## Data shown
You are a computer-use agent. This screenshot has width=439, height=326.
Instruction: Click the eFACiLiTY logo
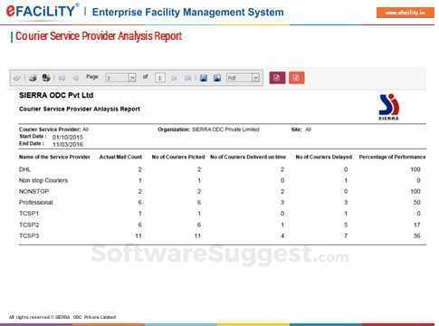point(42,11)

--

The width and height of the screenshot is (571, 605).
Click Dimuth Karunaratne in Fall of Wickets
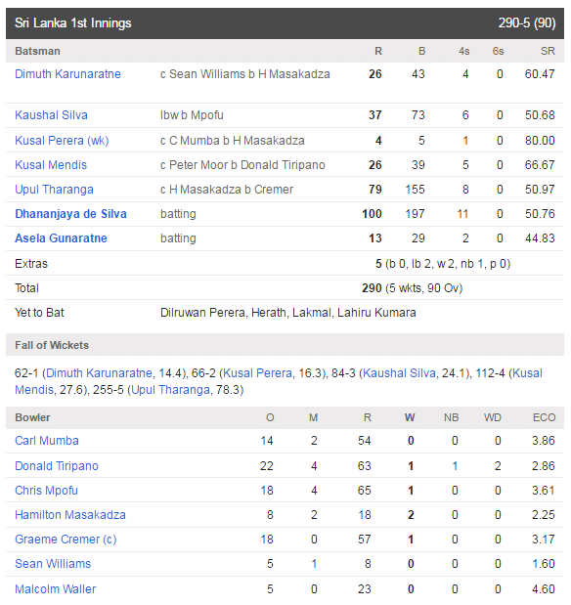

## The task
Lines holding "screenshot" in the data above: copy each of them.

## Reply to the exercise
You are a computer-use agent. This screenshot has width=439, height=326.
The width and height of the screenshot is (571, 605).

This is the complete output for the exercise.